🍑13

62.4K 6.8K 467
                                    

Melihat ke sekelilingnya dengan seksama, Deziana menghembuskan napas pendek. Tinggal 3 hari lagi penobatan dan istana sudah sibuk menyiapkan beberapa hal.

Menselonjorkan kakinya pada bangku panjang, Deziana menaruh tangannya pada kepala bagian belakang guna menjadi bantalannya.

3 hari lagi maka Deziana harus menyiapkan diri. Setelah penobatan itu maka Deziana akan pergi meninggalkan Ziria. Deziana berencana menemukan cara agar bisa kembali ke dunianya. Dan semuanya itu bisa terealisasikan bila Deziana meninggalkan istana.

Deziana tau tindakannya ini bakal menghapus marga Ziria di belakang namanya. Tapi dia tidak memusingkan, toh Deziana tidak membutuhkan marga itu. Yang dia butuhkan adalah cara kembali ke dunianya.

"Untung aja kagak bunting si Alodia." monolognya setelah kemarin memeriksa diri pada tabib.

Memejamkan mata menikmati semilir angin, Deziana bersenandung. Nada merdu keluar dari bibirnya sekaligus mengingat saat di mana dirinya menyanyi abal-abal di kediaman duke Ezelio. Deziana pasti akan merindukan masa-masanya menjabat menjadi nyonya Alodia.

Berpikir tentang Alodia, kemana Kira-kira pemilik asli raga ini sebenarnya.

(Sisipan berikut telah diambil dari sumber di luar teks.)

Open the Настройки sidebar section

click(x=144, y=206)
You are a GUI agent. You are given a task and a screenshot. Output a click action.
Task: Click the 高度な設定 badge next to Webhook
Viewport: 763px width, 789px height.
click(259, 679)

Hah~ sudahlah, Deziana tak perlu memusingkan.

Can call you baby?

Call you be my frriend?

Call you be my love, hm hm hm feriend~

Di sela kegiatannya itu Deziana tak menyadari bahwa sedari tadi tingkahnya menjadi tontonan seorang pria yang berdiri tepat di sampingnya.

Barulah ketika membuka matanya, Deziana terkejut. "Yak Jailangkung! Muncul kagak bilang-bilang!" serunya sambil bangun dengan terburu-buru.

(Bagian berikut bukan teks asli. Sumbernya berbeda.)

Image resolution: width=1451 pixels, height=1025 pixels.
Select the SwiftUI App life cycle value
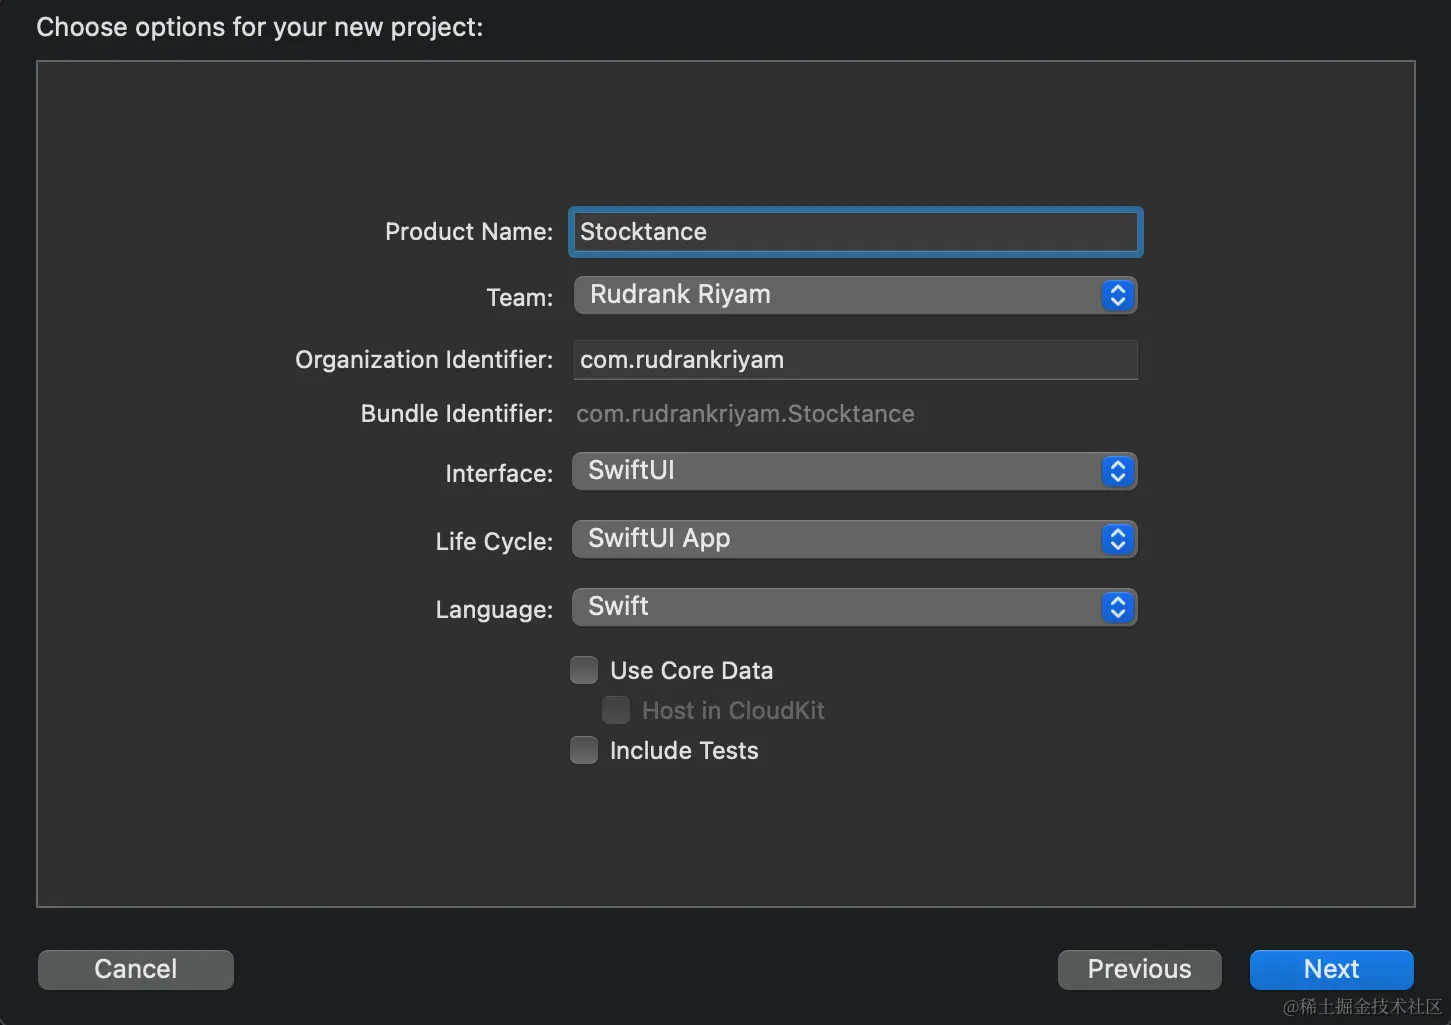[x=656, y=538]
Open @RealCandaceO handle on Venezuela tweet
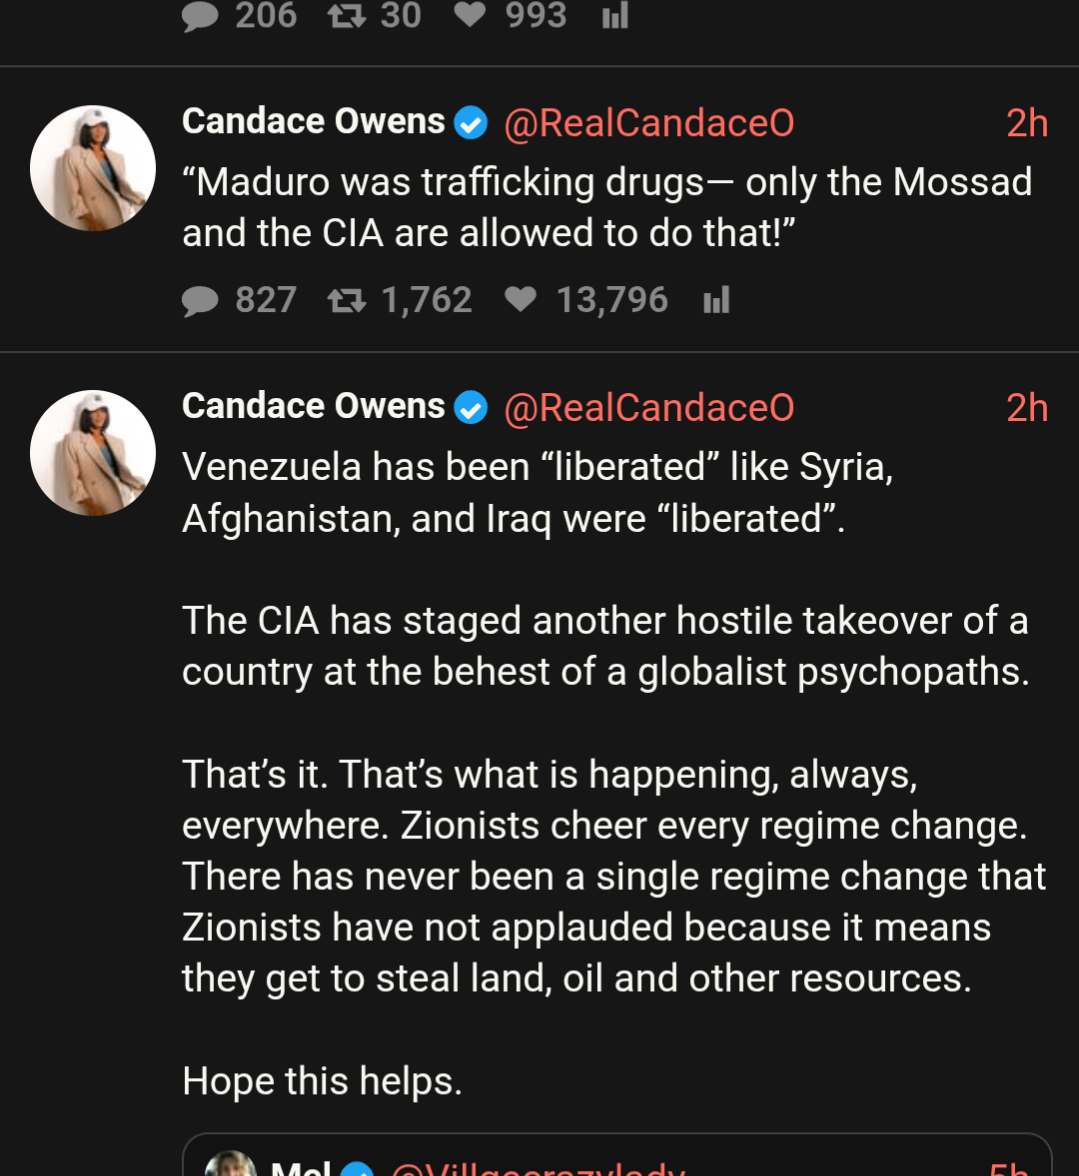1079x1176 pixels. (x=649, y=408)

Gava mengangkat satu alisnya kemudian netra peraknya memicing.

"Kenapa kau di sini?"

Cari tai emas. Batin Deziana menggerutu.

Pertanyaan nyeleneh itu seperti tengah menyindirnya. Deziana bangun demi menyamakan posisi Gava meski pada kenyataannya tinggi keduanya memiliki perbedaan jauh signifikan.

"Nak, Ibu sering datang ke sini menghabiskan waktu." akunya di sela merapikan rambutnya.

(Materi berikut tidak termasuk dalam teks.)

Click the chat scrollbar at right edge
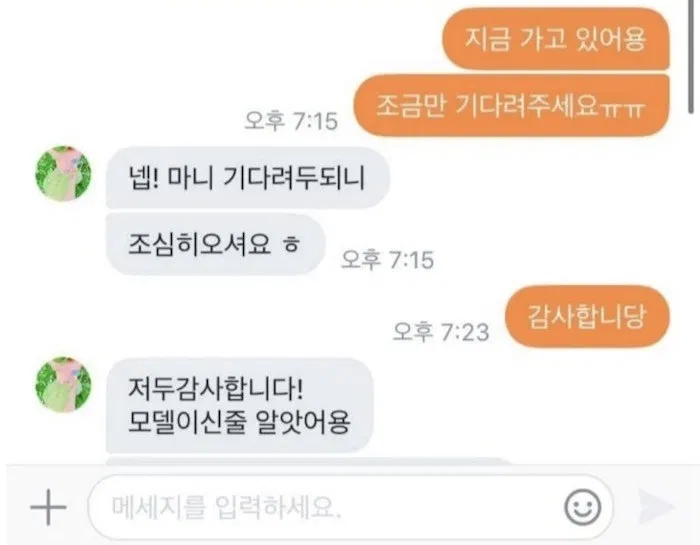 point(691,57)
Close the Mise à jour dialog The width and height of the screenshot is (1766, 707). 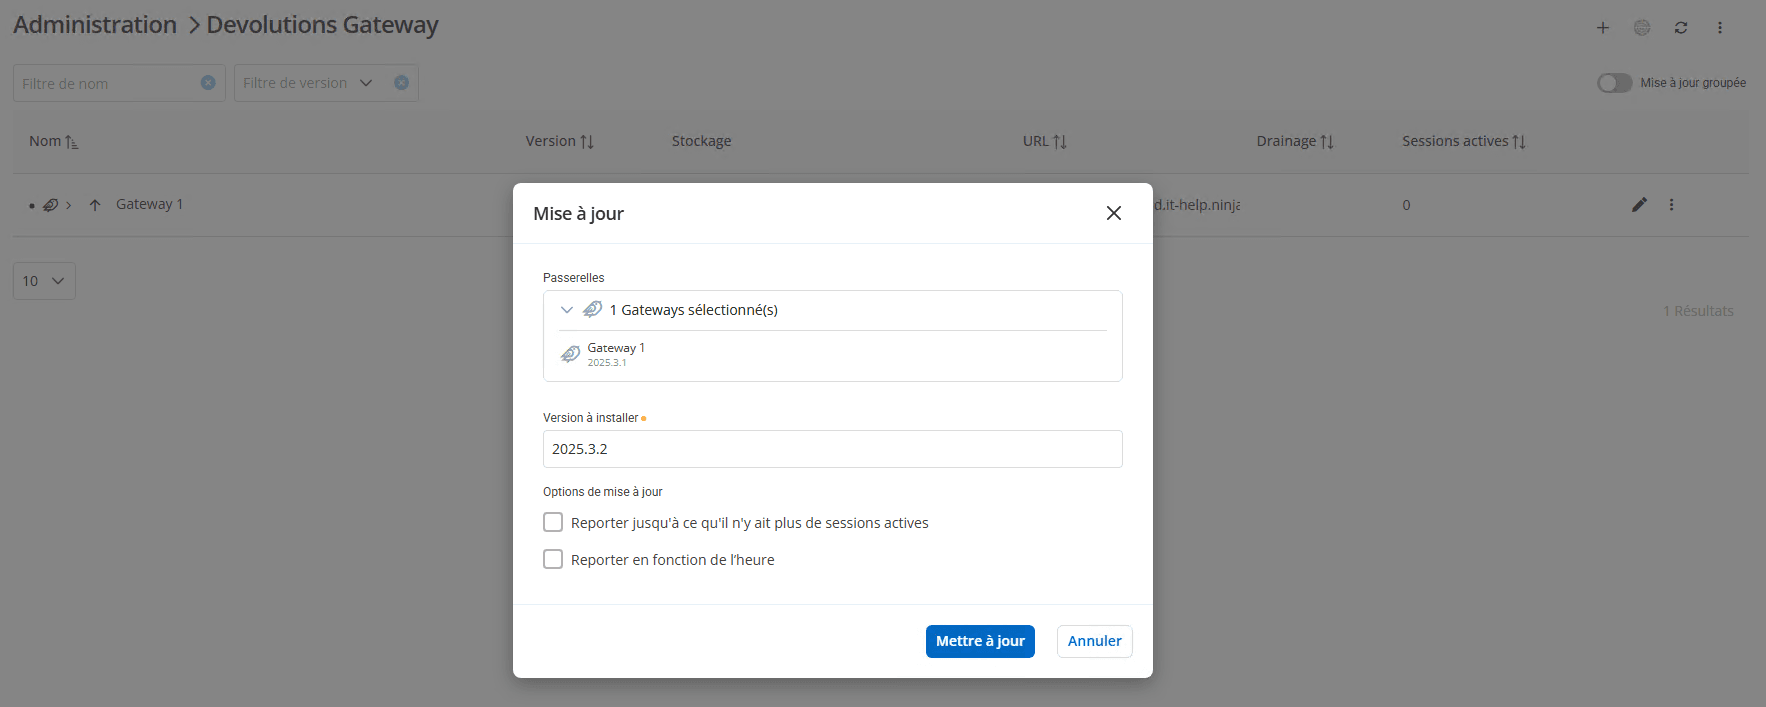[1113, 213]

"Kau sama sekali tidak berguna. Setidaknya bantulah para pelayan dibanding menghabiskan waktu yang tak ada faedahnya." sarkasnya menatap Deziana yang sedang menguap.

"Gava putraku yang tampan, Ibumu ini udah tua. Di usia sekarang, Ibu ingin menghabiskan waktu seperti ini." katanya kembali duduk mengabaikan Gava yang menatapnya malas.

"Jangan jadi beban."

Ugh! Nyelekit sekali ucapannya itu. Beruntung Deziana memiliki stok kesabaran banyak.

"Jangan marah-marah gitu, nak. Nanti kau cepat tuwir. Kasian, masih muda tapi tulang udah encok," selorohnya menahan senyum saat melihat wajah kebingungan milik Gava.

"Sini sini duduk sama Ibu."

Belum Gava mengeluarkan penolakan, Deziana dengan cepat menariknya. Untung saja pantatnya tepat mengenai tempat duduk dari kayu itu.

"Segitunya kau ingin berdekatan denganku." ujarnya menatap jengkel Deziana yang bersikap seolah tidak mendengar apa-apa.

"Beberapa hari lagi kau akan menjadi kaisar dari Ziria. Sebelum penobatan, adakah niatmu menyunting calon permaisuri?" tanyanya pada kalimat terakhir.

"Kenapa? Kau cemburu?"

Deziana nyaris mengangkat kursi yang mereka duduki. Rasanya dia ingin membantingnya tetapi sadar diri bahwa itu tidak akan etis terlebih Deziana juga tak sekuat itu.